This year marks our 6th biennial Women and Girls in Georgia Conference where we celebrate and highlight the research and advocacy by, for, and about women and girls in our state and region.
The conference brings together academics and students with activists and community members to share knowledge, strengthen networks, and strategize for positive social change. This year’s conference theme is sustainability.
The conference will begin on Friday, October 9 with an opening night keynote address presented by Dr. Carolyn Sachs, professor of Rural Sociology and head of Women’s Studies at Pennsylvania State University.
Carolyn Sachs is Professor of Rural Sociology and Head of the Women's Studies Department at Pennsylvania State University. Her research examines issues of gender and agriculture and gender and environmental issues. Her first project involves exploring the new women agricultural entrepreneurs and their opportunities and barriers to success. She is also engaged in a comparative international project on gender and climate change in India in collaboration with the Food and Agriculture Organization. Her third project focuses on gender and the food system exploring gendered work in the food system from farm to table.
Her specialization is gender agriculture and environment, sociology of agriculture, sustainable agriculture, international development and climate change.
Dr. Sachs' extension and outreach interests include working with the Pennsylvania Women’s Agricultural Network (PAWAgN) to provide hands-on agricultural, entrepreneurship, and leadership training. She serves on an expert panel to the UN on Gender, Water, and Sanitation.
It will continue on Saturday, October 10 where attendees will enjoy a keynote address by Dr. Lauret Savoy, professor of Environmental Studies at Mount Holyoke College.
Savoy is teacher, earth scientist, writer, photographer, and pilot. She is also a woman of mixed African-American, Native American, and Euro-American heritage. Her courses consider how braided strands of human history and geologic-natural history contribute to the stories we tell of the land's origin and history, and to stories we tell of ourselves in the land and of relational identity. In each course, Savoy challenges students to examine their assumptions about the world.
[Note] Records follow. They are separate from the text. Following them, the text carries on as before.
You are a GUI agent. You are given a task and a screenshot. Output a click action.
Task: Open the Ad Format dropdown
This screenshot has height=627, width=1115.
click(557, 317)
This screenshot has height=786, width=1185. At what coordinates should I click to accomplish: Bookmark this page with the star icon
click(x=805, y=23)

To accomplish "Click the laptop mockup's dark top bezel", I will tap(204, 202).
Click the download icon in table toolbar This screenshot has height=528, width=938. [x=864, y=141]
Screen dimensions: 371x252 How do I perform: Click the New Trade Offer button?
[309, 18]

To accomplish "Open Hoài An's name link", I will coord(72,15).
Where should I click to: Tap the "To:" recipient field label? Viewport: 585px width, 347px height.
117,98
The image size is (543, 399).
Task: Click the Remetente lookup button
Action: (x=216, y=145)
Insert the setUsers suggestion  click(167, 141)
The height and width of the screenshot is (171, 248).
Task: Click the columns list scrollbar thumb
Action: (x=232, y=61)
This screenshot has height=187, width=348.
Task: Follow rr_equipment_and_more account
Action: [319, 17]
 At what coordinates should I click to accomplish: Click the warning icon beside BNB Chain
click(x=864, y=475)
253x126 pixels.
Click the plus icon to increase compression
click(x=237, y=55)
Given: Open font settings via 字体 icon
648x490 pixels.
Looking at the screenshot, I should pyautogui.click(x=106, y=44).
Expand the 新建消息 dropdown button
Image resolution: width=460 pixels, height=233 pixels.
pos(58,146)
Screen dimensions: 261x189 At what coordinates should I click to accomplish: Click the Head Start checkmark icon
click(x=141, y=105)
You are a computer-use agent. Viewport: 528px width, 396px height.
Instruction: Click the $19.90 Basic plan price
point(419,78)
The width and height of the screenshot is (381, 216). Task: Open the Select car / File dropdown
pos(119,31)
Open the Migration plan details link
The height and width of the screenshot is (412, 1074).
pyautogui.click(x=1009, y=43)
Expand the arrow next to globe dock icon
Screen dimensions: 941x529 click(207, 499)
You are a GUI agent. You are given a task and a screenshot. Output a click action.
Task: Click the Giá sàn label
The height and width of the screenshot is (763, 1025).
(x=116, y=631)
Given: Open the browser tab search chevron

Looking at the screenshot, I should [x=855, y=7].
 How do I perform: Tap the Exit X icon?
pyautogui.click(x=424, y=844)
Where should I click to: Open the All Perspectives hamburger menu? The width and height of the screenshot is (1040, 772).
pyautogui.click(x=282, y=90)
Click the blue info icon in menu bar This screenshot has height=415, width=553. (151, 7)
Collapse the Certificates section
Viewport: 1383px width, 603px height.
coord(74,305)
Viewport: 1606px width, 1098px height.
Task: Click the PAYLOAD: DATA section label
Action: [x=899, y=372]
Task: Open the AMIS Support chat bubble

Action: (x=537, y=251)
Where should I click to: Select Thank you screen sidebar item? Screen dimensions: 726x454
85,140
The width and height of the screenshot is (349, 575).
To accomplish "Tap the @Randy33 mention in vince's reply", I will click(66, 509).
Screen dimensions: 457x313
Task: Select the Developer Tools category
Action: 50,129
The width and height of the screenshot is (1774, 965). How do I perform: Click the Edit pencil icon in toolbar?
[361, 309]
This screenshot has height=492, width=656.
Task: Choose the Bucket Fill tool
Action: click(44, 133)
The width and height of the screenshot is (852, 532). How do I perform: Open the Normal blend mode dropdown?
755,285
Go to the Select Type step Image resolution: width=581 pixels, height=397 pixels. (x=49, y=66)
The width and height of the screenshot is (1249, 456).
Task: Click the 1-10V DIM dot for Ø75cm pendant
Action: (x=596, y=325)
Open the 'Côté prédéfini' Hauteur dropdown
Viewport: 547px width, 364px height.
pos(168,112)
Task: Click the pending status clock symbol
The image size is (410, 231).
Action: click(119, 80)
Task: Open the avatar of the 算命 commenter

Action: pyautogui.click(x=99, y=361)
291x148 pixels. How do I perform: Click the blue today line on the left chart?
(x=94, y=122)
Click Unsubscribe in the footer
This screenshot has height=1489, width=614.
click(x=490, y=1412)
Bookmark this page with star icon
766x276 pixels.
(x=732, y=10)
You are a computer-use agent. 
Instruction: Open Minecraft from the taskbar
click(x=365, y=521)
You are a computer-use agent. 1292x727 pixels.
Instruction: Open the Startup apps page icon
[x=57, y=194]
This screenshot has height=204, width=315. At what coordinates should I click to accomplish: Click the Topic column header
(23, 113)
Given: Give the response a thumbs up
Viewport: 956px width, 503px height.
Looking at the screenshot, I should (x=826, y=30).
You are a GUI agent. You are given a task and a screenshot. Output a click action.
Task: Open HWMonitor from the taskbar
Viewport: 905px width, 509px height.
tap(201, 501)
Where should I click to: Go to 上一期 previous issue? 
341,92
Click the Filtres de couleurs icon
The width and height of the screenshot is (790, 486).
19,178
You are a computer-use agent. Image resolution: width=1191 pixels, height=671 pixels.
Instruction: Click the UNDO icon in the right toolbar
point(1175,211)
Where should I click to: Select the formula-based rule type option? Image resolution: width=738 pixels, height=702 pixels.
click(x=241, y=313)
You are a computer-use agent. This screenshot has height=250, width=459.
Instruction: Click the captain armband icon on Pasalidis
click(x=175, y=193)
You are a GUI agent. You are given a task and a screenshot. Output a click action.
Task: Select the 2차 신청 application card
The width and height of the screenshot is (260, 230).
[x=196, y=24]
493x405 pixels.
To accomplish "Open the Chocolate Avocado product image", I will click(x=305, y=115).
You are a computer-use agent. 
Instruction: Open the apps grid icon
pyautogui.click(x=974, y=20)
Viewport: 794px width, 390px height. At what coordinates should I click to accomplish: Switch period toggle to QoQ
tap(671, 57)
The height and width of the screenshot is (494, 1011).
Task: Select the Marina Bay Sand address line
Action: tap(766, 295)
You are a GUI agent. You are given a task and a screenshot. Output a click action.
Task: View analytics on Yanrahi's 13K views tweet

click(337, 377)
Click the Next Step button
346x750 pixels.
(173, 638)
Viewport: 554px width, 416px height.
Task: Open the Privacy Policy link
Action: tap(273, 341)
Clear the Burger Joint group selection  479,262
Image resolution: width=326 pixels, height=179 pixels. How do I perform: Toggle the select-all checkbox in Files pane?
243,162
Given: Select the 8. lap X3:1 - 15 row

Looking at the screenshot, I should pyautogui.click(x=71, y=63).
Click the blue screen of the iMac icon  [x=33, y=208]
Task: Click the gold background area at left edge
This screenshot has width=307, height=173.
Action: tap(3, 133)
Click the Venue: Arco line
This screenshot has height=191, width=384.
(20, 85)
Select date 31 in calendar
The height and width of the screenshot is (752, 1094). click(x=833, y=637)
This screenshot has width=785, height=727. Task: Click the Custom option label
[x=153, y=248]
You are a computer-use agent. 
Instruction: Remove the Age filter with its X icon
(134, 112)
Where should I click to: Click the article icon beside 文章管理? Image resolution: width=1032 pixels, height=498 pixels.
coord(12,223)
Her specialization is the complex layering of natural and cultural histories that creates what is experienced as "sense of place"; intersections of cultural identity and environmental awareness, thought, and activism; images and ideas of natural landscapes in the American West.
Following the lecture, the day's events will include a roundtable discussion on women’s leadership in Georgia’s eco-activism; sessions on various topics such as environmental justice, climate change, local food and food insecurity, recycling and conserving on college campuses and protecting Georgia’s bee population; and various workshops such as “propagating native seeds” with the State Botanical Garden and “environmental policy change” with Georgia WAND. Additionally, there will be film screenings, tours, and exhibits.